Swoboda poruszania się z małym dzieckiem, to nie tylko aspekt sprawności fizycznej. Potrzeba spotkania się z bliskimi, wyjścia z domu jest tą, którą często ciężko młodej mamie wyrazić, a tak bardzo rzutującą na samopoczucie. O ile wszelkie centra handlowe czy zatłoczone restauracje nie są dobrym środowiskiem dla malucha, o tyle spacer w parku, kawa z przyjaciółką potrafią dodać więcej energii i poprawić humor bardziej niż przespana nocka.
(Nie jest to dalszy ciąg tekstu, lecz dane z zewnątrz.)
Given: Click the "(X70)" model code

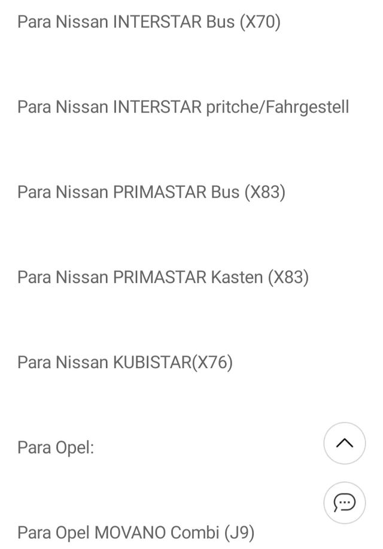Looking at the screenshot, I should (259, 22).
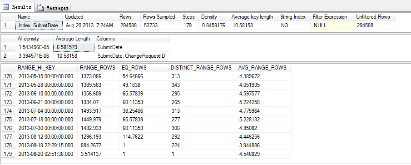
Task: Switch to the Messages tab
Action: tap(53, 8)
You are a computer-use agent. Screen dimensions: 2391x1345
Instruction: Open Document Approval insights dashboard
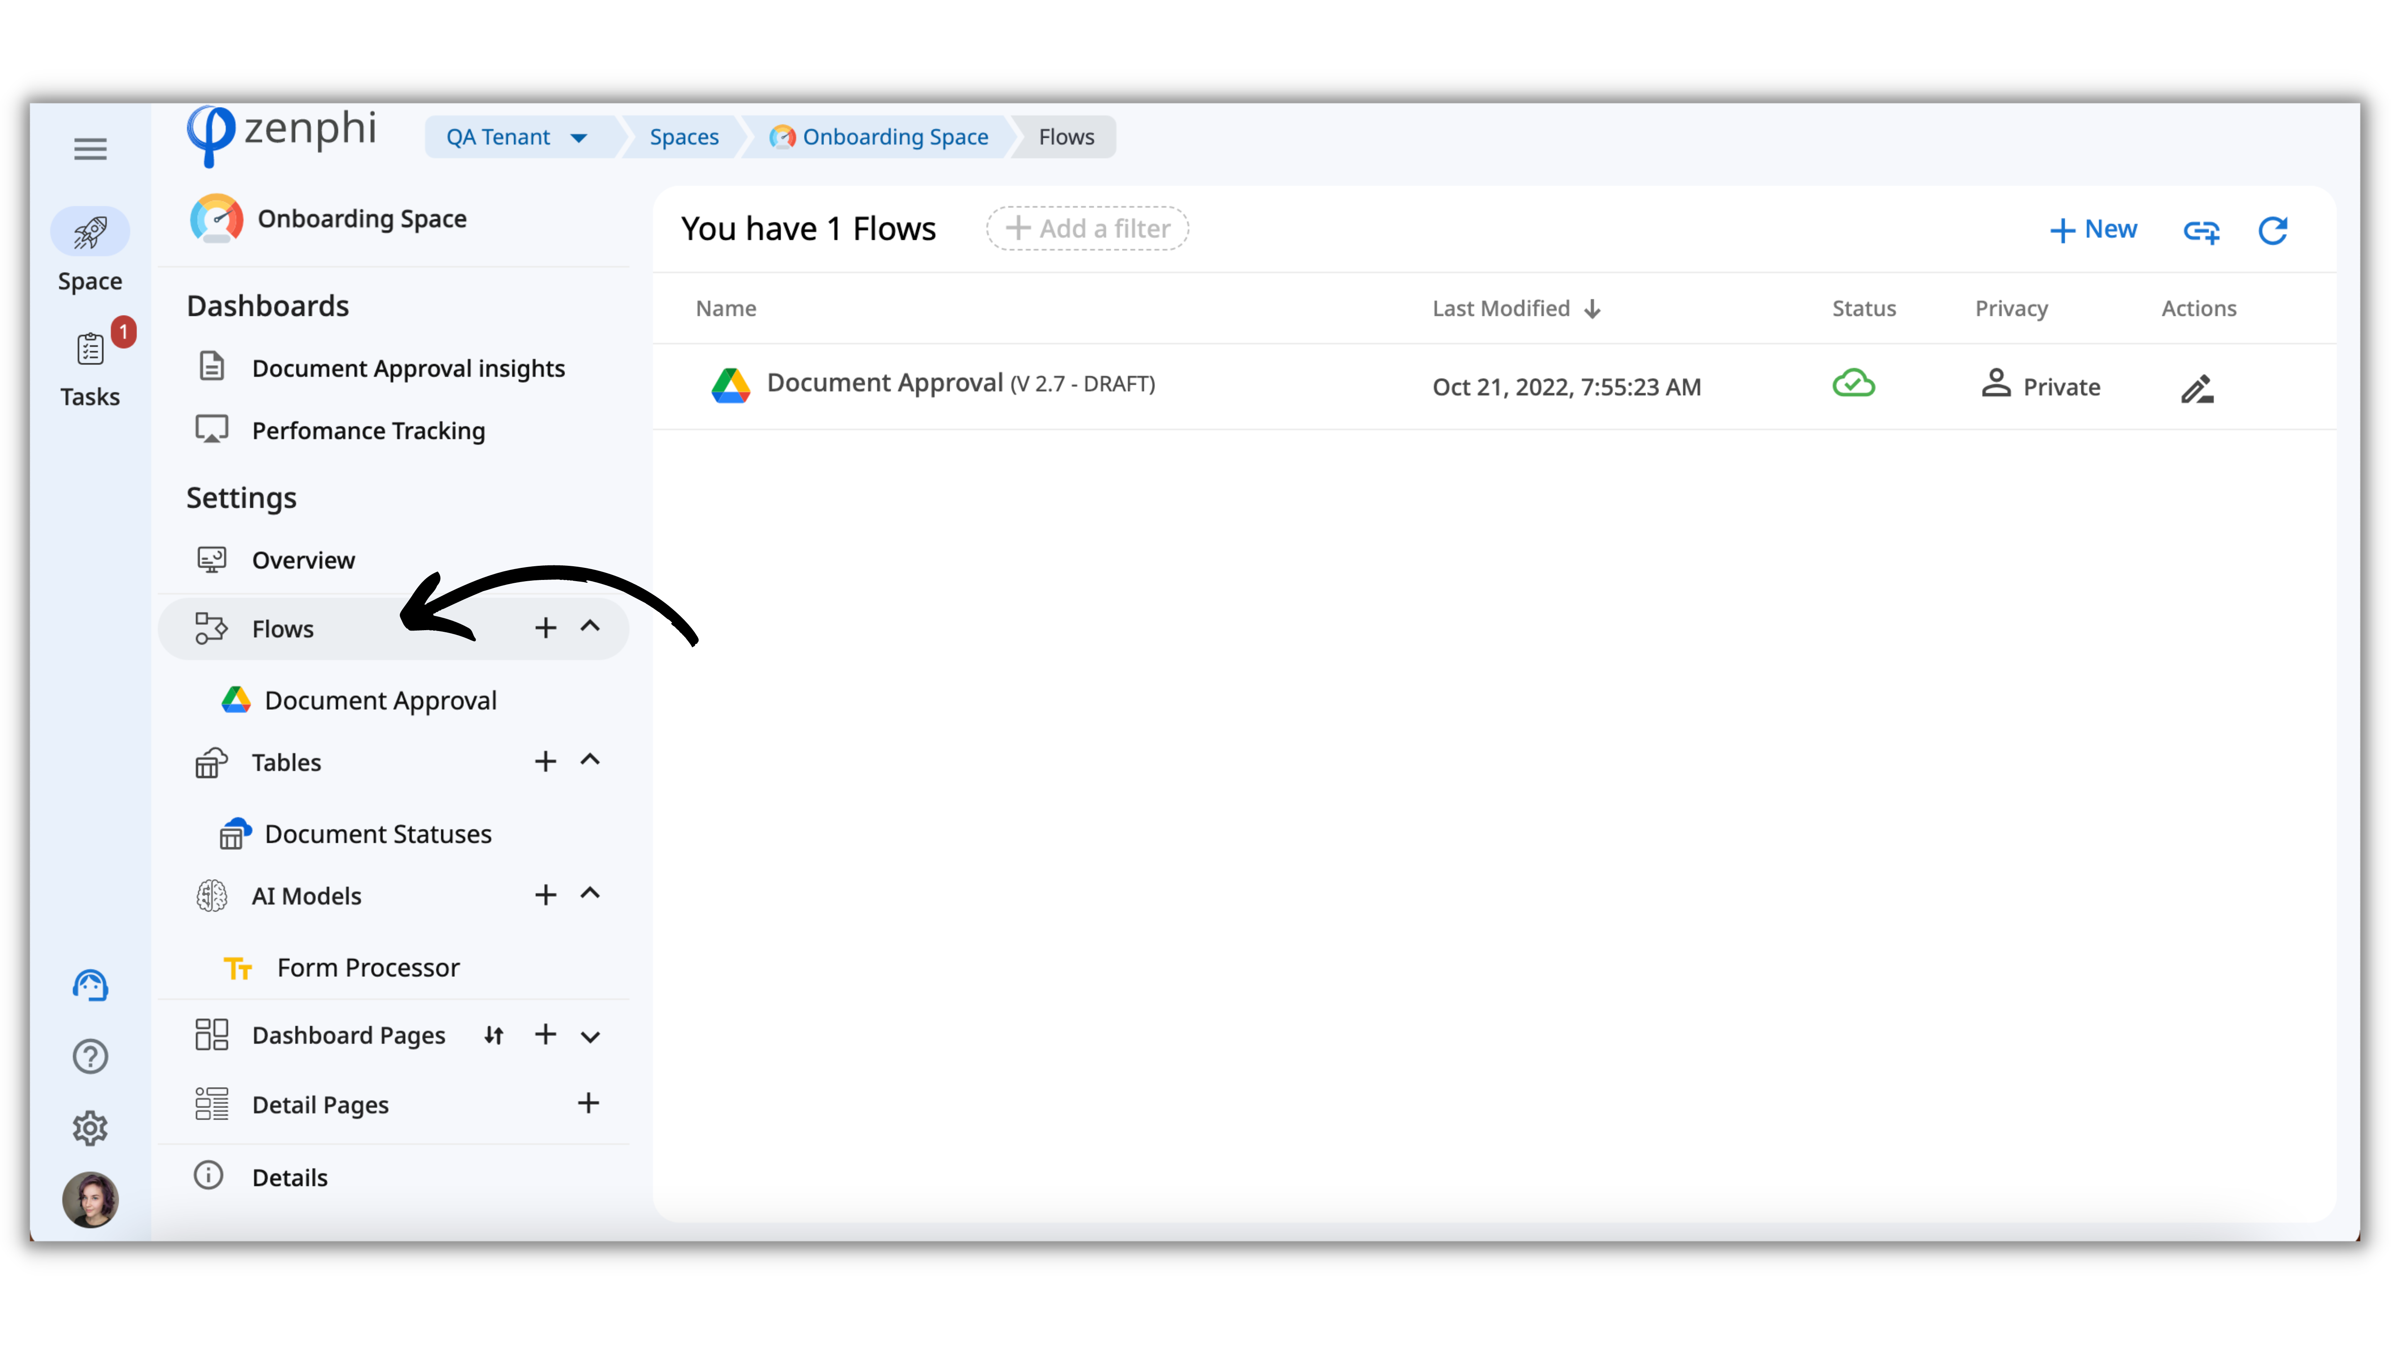(407, 369)
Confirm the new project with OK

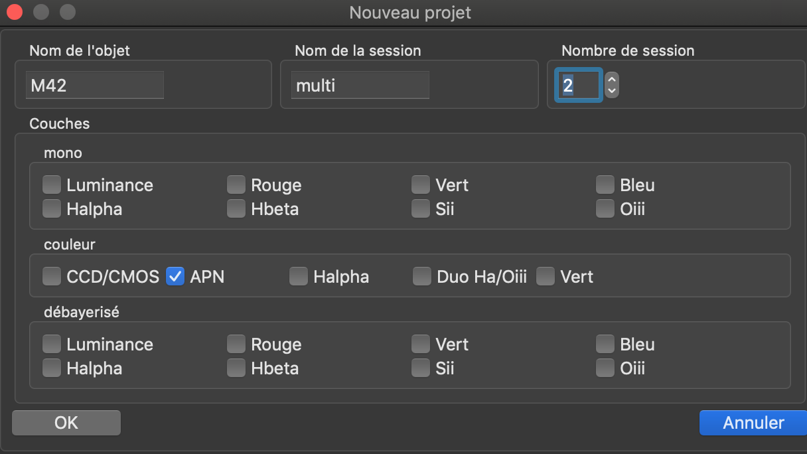coord(66,423)
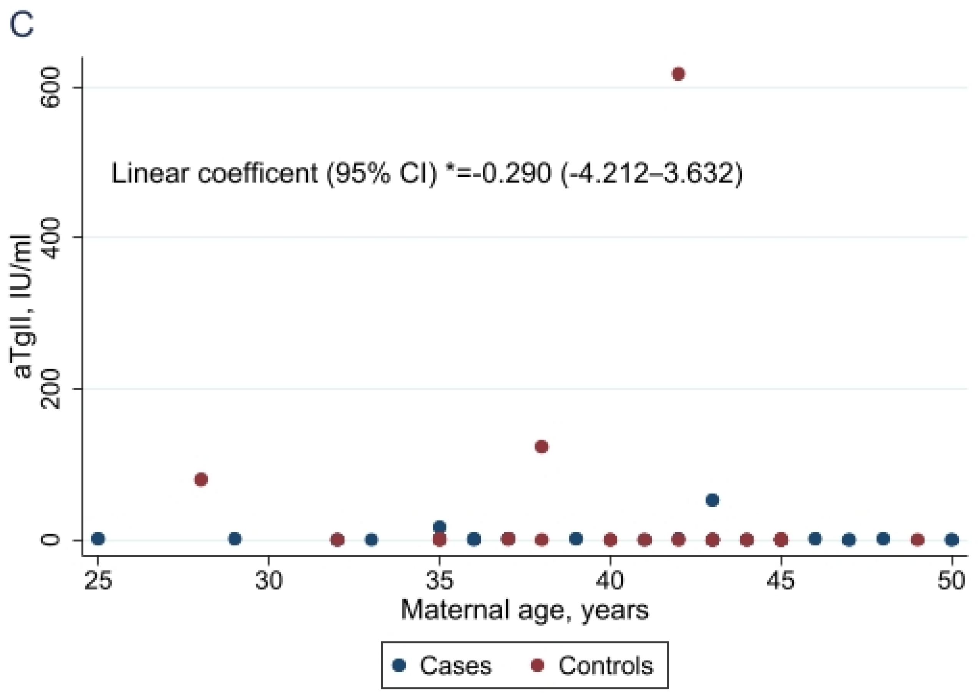Choose the blue case point at age 29
The height and width of the screenshot is (700, 980).
click(235, 538)
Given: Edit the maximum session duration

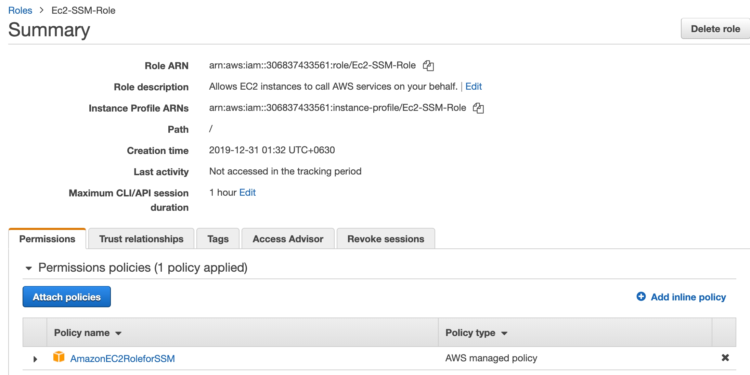Looking at the screenshot, I should pos(247,193).
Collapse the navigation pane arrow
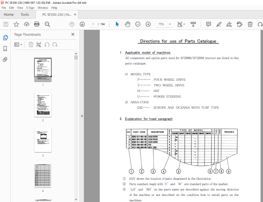Screen dimensions: 263x202 (82, 116)
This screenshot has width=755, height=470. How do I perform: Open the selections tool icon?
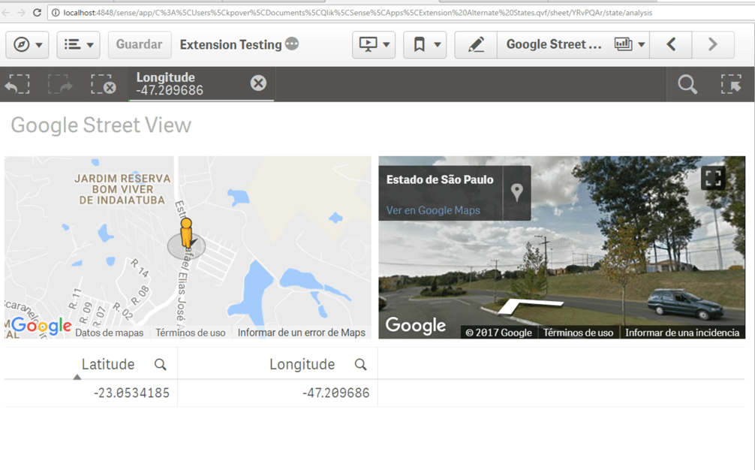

Dodam również, że wygoda w stosowaniu dziecięcych sprzętów przydaje się również ojcu. Warto podkreślać ich rolę w połogu. Są nam zwykle najbliżsi, widzą więcej i z innej perspektywy. Są równoważnym opiekunem malucha, dlatego warto od samego początku wspierać się i dzielić opieką nad maluchem. Moje doświadczenie pokazuje, że częściej to my mamy- kobiety mamy większe opory przed ich spacerami z dzieckiem niż sami tatusiowie. Może warto już od początku korzystać w tej chwili dla siebie, a ich umacniać w chęci do aktywnego spędzania czasu samemu z maluchem?
Połóg nie jest łatwym okresem. Zmienia się wszystko, szybko i dynamicznie, jednak pchając nas w najlepszym możliwym kierunku. Dobre zaplanowanie tego początkowego okresu, zadbanie nie tylko o potrzeby dziecka, ale i swoje pomoże w jego pozytywnym przetrwaniu. Jeśli mama nie czuje się dobrze, trudniej jej zadbać o malucha, więc zawsze powinna stawiać swoje potrzeby wysoko. W końcu szczęśliwa mama to szczęśliwe dziecko.